Comment peut-on être hostile à la transparence ? Ses vertus et son utilité semblent tellement évidentes ! Et pourtant nous ne nous demandons pas assez dans quelles circonstances la transparence est une bonne chose et dans quelles circonstances elle peut au contraire être source de confusion, voire pire. Et je crains que l’inévitable succès de ce mouvement – s’il ne s’accompagne pas d’une prise en compte de la complexité de l’enjeu – finira par provoquer non pas des réformes, mais du dégoût.

En ce qui concerne les dons consentis à un candidat pour sa campagne, la transparence s’exerce depuis longtemps. Les candidats sont tenus depuis 1910 de faire état des contributions reçues. Depuis plus de trente ans, nous connaissons les noms des gros donateurs, du moins en théorie, car des problèmes pratiques découragent l’accès effectif aux données. A mesure que le Congrès se pliera aux exigences de transparence et que les programmeurs concevront des moyens plus efficaces de compiler les données fournies par le Congrès, les élus seront de plus en plus soupçonnés d’être mus par des intérêts financiers. On pourra de façon plausible attribuer chaque acte d’un parlementaire à l’influence de l’argent.

Brandeis a forgé sa célèbre formule en 1914 dans un livre intitulé Other People’s Money, une longue argumentation dirigée contre les banquiers de son époque. Alors que l’exigence de réforme du système financier est à son comble, Brandeis plaide en faveur de la “publicité” – l’idée que “les banquiers, lorsqu’ils émettent des titres […], portent à la connaissance du public les commissions ou profits qu’ils perçoivent”. Cette publicité visait pour Brandeis deux objectifs très différents. Tout d’abord, faire honte aux banquiers et les inciter à offrir des conditions plus raisonnables. En second lieu, Brandeis pensait que la publicité induirait un fonctionnement plus efficient du marché. La loi, préconisait-il, “ne doit pas entreprendre […] de fixer les profits des banquiers et elle ne doit pas chercher à empêcher les épargnants de faire de mauvaises affaires”. Mais elle doit exiger “une information complète”, afin d’aider l’acquéreur à mieux apprécier “la valeur réelle d’un titre”. La transparence devait être encouragée comme moyen de réguler ce marché potentiellement à risque.

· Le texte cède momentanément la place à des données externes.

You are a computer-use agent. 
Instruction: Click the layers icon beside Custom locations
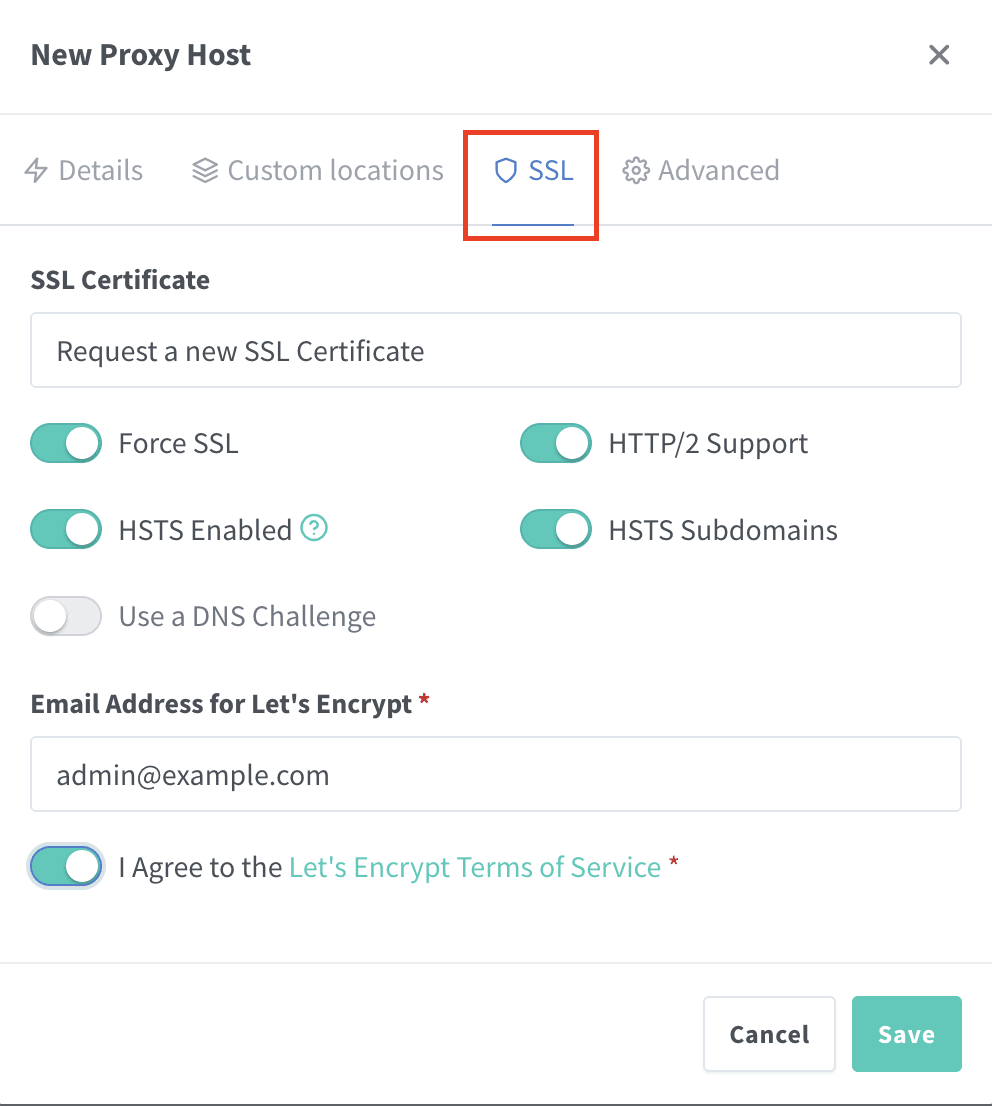(204, 170)
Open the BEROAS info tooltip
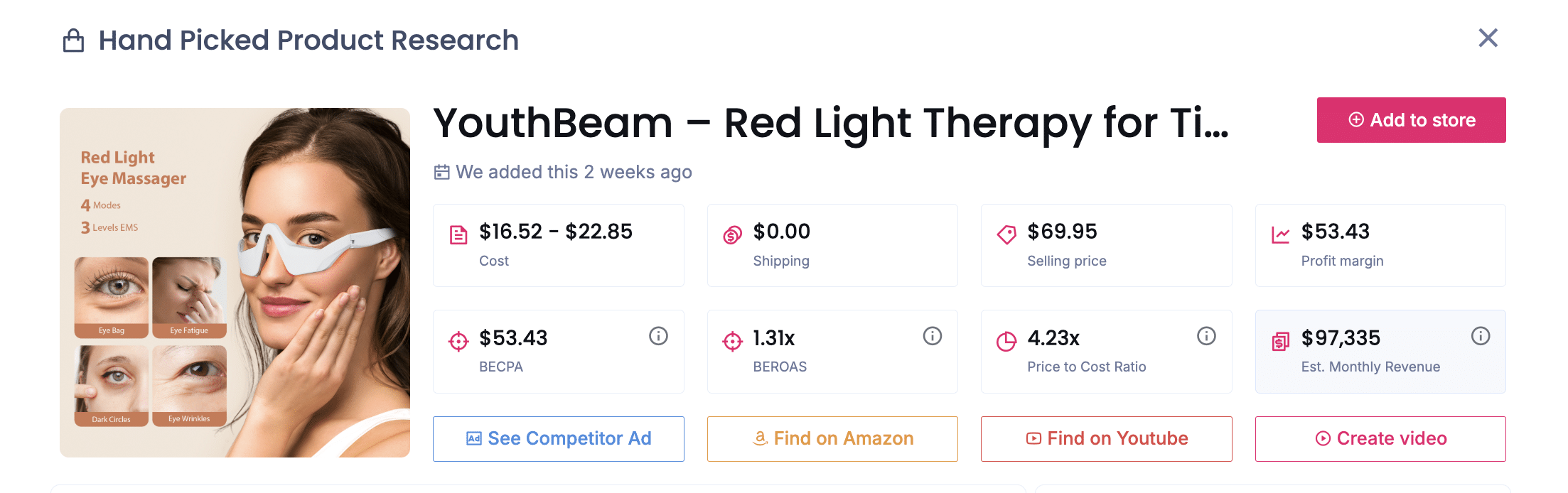The height and width of the screenshot is (493, 1568). [x=932, y=336]
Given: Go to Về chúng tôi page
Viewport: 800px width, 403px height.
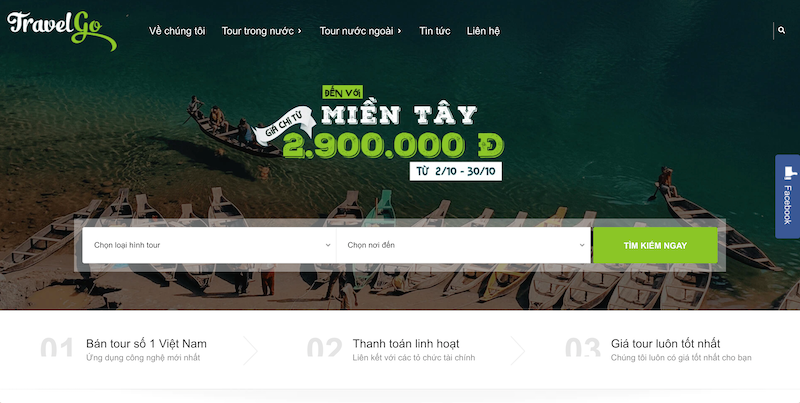Looking at the screenshot, I should (x=177, y=31).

Brandeis décrivait là ce que les universitaires Archon Fung, Mary Graham et David Weil appellent la “transparence ciblée” dans leur livre Full Disclosure: The Perils and Promise of Transparency. Selon leur définition, la transparence ciblée “est une catégorie spécifique des politiques publiques qui prescrit de communiquer à un large public […] des informations standardisées et comparables sur tel ou tel produit ou pratique”. Cela fonctionne quand le système fournit aux consommateurs une information qu’ils sont en mesure d’exploiter et sous une forme qui la rend exploitable. Prenons l’obligation faite aux constructeurs automobiles de communiquer la consommation moyenne de carburant de tous leurs nouveaux modèles. Tout le monde est capable de comparer 6 litres aux 100 kilomètres à 12 litres aux 100 kilomètres. Dans ce cas, le principe de “transparence ciblée” simplifie les données et les présente de façon lisible. L’information donne aux consommateurs la possibilité d’influer sur le fonctionnement du marché.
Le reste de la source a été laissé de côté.